Overcoming the Obstacle of High Relative Degree

Promulgated by some with religious-like fervor, viewed with skepticism by others, adaptive control has for almost 40 years been one of the most alluring, intriguing, and often misunderstood areas within the field of automatic control. In truth, despite its present shortcomings (e.g., its failure to adequately address performance issues) adaptive control has come quite a long way since first conceived. Once amounting to little more than a collection of seemingly unrelated heuristic ideas, adaptive control now rests on a bona fide foundational theory which serves to explain basic concepts and constructions in a principled manner.

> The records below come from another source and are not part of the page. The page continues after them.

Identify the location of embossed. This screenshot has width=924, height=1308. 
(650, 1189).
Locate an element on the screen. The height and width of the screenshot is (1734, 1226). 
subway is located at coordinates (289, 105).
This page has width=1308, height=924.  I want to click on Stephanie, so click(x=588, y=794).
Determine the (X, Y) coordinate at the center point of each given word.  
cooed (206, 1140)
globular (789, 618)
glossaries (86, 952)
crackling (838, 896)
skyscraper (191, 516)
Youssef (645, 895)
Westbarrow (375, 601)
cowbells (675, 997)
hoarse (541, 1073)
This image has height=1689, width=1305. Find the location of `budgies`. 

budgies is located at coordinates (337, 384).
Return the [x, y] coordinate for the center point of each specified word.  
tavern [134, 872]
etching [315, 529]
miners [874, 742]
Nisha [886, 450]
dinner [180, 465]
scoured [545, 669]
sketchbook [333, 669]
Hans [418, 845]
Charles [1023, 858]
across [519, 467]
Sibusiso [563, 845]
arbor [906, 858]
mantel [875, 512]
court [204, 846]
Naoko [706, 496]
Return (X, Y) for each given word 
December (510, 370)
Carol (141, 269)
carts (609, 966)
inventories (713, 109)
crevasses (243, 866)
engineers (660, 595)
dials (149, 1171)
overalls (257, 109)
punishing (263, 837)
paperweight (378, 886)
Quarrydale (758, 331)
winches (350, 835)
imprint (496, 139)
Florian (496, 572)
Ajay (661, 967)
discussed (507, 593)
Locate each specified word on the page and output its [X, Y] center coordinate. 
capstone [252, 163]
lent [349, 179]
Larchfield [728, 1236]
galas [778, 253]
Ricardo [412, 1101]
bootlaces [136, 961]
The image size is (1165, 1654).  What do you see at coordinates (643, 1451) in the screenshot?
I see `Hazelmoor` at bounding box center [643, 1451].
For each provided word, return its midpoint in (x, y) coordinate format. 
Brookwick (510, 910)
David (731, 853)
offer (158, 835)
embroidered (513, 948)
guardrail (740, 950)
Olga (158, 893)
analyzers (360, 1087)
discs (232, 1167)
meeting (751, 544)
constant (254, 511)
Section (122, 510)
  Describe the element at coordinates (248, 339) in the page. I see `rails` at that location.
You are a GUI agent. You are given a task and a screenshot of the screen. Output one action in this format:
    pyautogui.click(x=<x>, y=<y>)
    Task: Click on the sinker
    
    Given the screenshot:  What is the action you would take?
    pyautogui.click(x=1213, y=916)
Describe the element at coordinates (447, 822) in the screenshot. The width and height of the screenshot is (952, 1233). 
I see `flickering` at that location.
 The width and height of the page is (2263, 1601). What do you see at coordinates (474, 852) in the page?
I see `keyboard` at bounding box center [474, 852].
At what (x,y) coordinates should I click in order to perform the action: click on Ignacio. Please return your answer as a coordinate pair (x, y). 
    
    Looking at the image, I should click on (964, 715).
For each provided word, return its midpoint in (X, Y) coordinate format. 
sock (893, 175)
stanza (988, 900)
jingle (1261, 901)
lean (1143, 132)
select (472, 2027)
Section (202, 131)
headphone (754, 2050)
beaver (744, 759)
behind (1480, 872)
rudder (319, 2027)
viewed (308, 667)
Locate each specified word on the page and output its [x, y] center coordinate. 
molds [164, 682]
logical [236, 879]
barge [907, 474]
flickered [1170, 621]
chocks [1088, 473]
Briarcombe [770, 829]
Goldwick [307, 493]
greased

An early advance contributing to the theory's development was the formulation and resolution of the now classical siso ‘model reference control problem’. The main obstacle to the problem's resolution was dealing with nominal process models of high ‘relative degree’. The assault on the relative degree problem involved many people and took place over a period of several years. The problem's first solution appeared in the late 1970s and used what is now called ‘integrator backstepping’. A second solution emerged about 2 years later and relied on the idea of ‘error normalisation’. The latter approach led to an overall control algorithm which was far simpler in form than that provided by backstepping. As a result the backstepping approach was totally eclipsed by the error normalisation approach and remained so for more than a decade. Ironically, integrator backstepping has quite recently enjoyed renewed and considerable attention because of its apparently unique ability to deal with certain types of nonlinearities in both adaptive and nonadaptive systems. The aims of this paper are to explain what backstepping is, to chronicle the events leading to the discovery of the backstepping solution to the classical model reference problem and to discuss the significance of this work in the broader context of contemporary adaptive control.